Singapore’s prominence in the global marketplace has been increasingly recognized in recent years. The Globalization and World Cities Research Network (GaWC) ranked Singapore as an ‘alpha plus’ 1 world city in 2008 (GaWC, 2008). Singapore is the world’s principal logistics hub, the third largest oil-refining centre, the fifth largest foreign exchange trading centre and one of South-East Asia’s major cities for transportation, aviation, financial services and investment (Hoong, 2009). It was also the ‘most globalized country’ on the A.T.Kearney/Foreign Policy globalization index, which compared sixty-two countries across four dimensions of economic integration, personal contact, technological connectivity and political engagement (Foreign Policy, 2006).

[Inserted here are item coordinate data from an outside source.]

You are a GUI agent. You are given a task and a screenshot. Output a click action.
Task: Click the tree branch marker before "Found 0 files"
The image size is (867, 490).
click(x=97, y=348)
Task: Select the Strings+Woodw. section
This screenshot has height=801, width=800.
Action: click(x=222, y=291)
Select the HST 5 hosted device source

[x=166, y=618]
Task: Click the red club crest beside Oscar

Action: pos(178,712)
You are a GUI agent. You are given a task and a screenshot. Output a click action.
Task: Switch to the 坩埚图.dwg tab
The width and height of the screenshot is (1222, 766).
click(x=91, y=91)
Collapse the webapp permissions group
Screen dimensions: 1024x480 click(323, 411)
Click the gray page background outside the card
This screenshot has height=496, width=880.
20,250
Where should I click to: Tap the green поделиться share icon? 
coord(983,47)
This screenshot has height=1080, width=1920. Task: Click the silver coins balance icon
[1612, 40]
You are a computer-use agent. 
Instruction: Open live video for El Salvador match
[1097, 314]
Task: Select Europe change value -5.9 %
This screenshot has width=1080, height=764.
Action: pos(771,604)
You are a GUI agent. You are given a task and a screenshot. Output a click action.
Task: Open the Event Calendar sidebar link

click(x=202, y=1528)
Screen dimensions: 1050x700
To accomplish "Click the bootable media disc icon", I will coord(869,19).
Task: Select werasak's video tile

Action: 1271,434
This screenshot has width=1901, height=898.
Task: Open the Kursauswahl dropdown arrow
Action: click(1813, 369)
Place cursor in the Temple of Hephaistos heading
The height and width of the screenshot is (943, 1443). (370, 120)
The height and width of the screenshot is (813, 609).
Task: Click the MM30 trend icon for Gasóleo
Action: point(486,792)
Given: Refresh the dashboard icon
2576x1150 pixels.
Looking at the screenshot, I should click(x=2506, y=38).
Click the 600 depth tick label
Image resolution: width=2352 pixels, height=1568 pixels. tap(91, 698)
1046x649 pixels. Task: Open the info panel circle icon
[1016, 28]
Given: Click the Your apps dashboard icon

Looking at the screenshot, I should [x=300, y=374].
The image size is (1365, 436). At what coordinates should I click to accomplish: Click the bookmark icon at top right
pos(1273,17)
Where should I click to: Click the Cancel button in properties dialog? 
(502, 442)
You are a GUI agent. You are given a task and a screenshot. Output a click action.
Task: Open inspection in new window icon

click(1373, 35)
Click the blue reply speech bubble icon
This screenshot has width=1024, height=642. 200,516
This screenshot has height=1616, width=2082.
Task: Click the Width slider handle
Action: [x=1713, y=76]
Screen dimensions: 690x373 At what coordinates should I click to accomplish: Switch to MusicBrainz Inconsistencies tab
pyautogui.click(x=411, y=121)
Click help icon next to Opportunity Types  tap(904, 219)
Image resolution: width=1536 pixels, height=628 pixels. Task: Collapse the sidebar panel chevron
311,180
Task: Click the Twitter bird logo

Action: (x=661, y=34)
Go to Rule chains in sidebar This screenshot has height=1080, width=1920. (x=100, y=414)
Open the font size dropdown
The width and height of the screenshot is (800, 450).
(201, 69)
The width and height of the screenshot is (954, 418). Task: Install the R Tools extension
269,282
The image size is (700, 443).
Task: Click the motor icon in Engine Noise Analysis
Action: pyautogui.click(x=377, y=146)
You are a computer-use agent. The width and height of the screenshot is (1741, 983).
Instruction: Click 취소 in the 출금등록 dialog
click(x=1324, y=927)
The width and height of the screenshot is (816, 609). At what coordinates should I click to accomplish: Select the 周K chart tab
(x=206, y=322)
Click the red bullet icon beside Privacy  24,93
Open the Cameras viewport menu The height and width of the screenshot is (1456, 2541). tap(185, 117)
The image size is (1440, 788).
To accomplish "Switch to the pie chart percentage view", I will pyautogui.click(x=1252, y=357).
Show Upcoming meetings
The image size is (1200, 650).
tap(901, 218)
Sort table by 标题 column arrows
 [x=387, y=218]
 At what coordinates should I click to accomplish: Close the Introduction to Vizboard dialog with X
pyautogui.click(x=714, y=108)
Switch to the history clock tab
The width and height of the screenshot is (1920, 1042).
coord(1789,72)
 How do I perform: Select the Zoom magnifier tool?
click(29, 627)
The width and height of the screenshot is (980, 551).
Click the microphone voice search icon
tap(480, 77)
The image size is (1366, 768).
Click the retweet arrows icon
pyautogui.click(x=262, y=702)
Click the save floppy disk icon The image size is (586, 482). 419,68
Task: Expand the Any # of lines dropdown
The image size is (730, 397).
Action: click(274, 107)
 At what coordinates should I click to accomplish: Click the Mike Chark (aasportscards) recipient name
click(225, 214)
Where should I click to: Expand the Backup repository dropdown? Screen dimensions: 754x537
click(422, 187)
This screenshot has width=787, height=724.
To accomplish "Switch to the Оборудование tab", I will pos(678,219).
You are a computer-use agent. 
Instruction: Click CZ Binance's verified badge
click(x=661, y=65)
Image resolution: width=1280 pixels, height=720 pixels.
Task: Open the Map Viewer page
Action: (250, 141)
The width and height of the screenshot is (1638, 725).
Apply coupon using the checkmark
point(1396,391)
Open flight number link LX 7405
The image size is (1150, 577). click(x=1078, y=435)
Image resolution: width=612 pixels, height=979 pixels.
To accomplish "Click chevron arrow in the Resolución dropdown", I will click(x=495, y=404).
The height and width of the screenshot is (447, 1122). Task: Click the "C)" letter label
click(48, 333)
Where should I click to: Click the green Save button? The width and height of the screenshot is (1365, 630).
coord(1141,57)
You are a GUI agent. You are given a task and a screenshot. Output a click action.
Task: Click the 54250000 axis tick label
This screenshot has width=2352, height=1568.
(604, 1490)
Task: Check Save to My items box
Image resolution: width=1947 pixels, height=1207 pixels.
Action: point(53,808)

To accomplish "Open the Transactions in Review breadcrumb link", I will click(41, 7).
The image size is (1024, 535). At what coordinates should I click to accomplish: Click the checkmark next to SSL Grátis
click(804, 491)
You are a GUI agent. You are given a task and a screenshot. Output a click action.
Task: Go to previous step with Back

Singapore is ranked fourth after London, New York and Tokyo on the Worldwide Centers of Commerce Index, 2008, a comparative ranking of seventy-five of the world’s leading global cities on seven dimensions: legal and political framework, economic stability, ease of doing business, financial flow, business centre, knowledge creation and information flow, and liveability (Mastercard Worldwide, 2008). Since 2008, Singapore has been the world’s easiest place to do business (World Bank, 2010) and in 2010 it was ranked first worldwide amongst fifty-eight countries in the World Competitiveness Yearbook (World Competitiveness Center, 2010). The list goes on.